**DATASET EXCERPTS:**

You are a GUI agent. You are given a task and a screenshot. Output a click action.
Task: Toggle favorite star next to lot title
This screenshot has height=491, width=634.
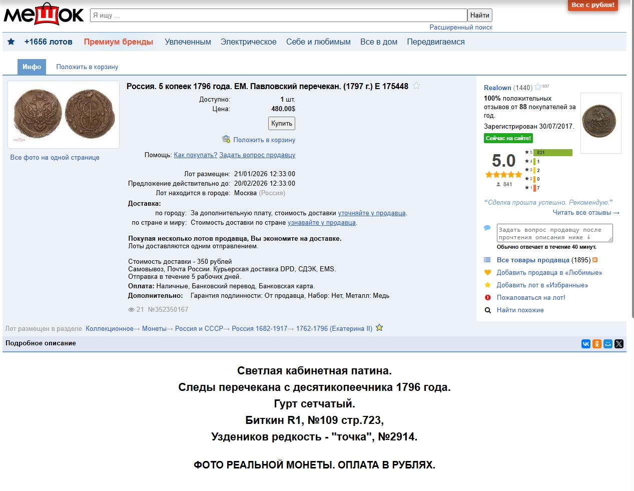tap(416, 86)
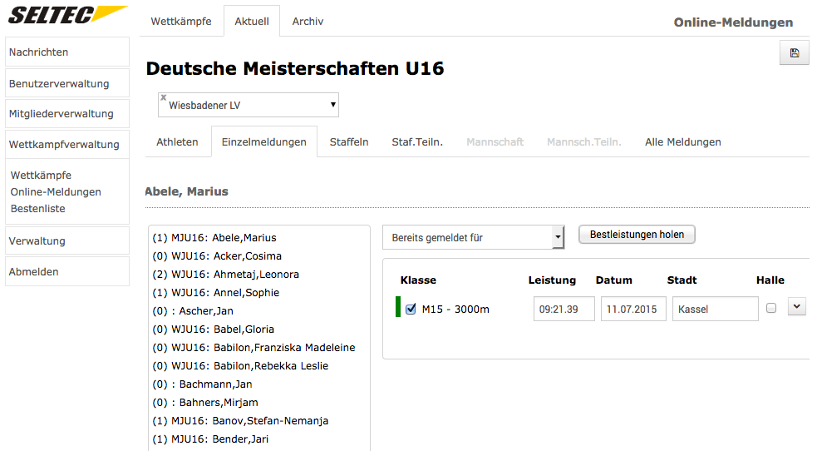817x451 pixels.
Task: Uncheck the M15 - 3000m checkbox
Action: coord(411,310)
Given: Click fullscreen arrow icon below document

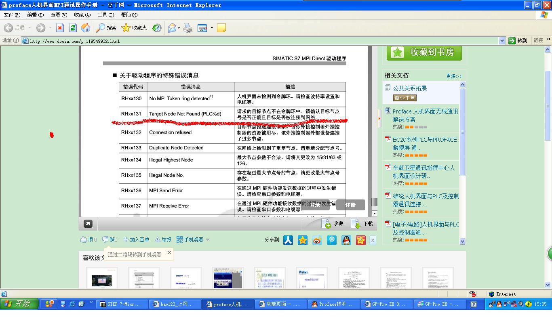Looking at the screenshot, I should pyautogui.click(x=88, y=224).
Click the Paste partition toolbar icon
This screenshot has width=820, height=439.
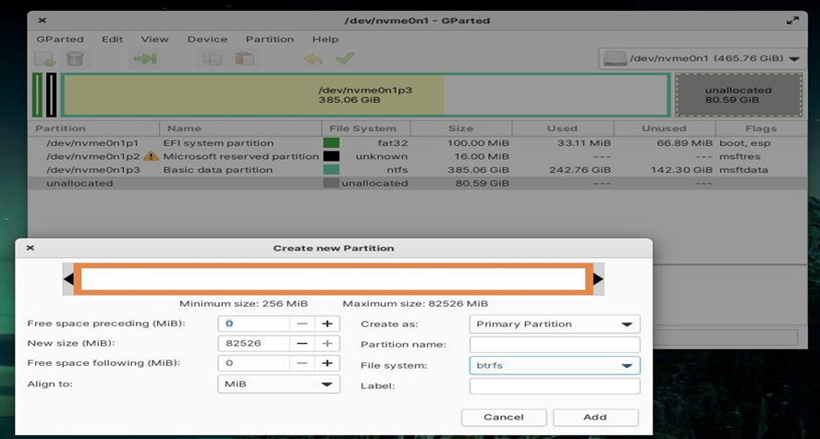coord(244,58)
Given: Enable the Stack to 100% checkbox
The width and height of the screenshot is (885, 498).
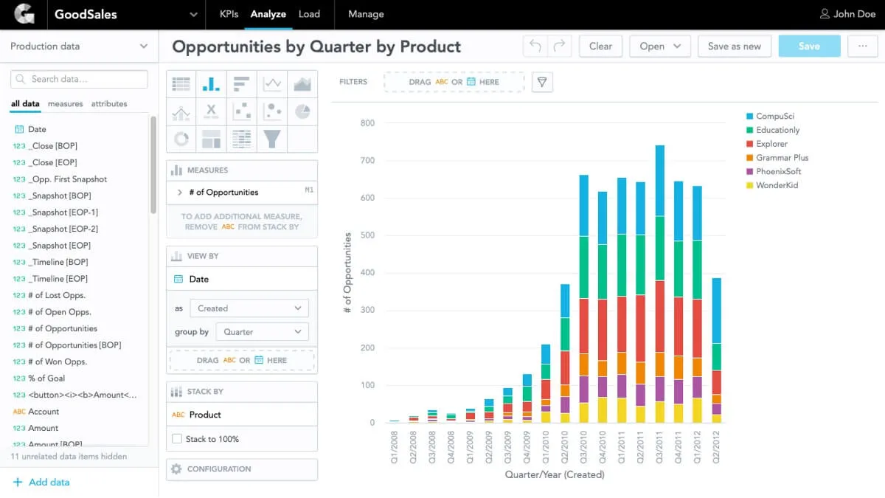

**EXERCISE DETAILS:**
Beginning with the line where "Click the Paste partition toolbar icon" appears, reproduce every remaining line of the listing above, the last one included, but none of the pictures.

**ANSWER BOX:**
Click the Paste partition toolbar icon
This screenshot has width=820, height=439.
coord(244,58)
Given: Enable the Stack to 100% checkbox
The width and height of the screenshot is (885, 498).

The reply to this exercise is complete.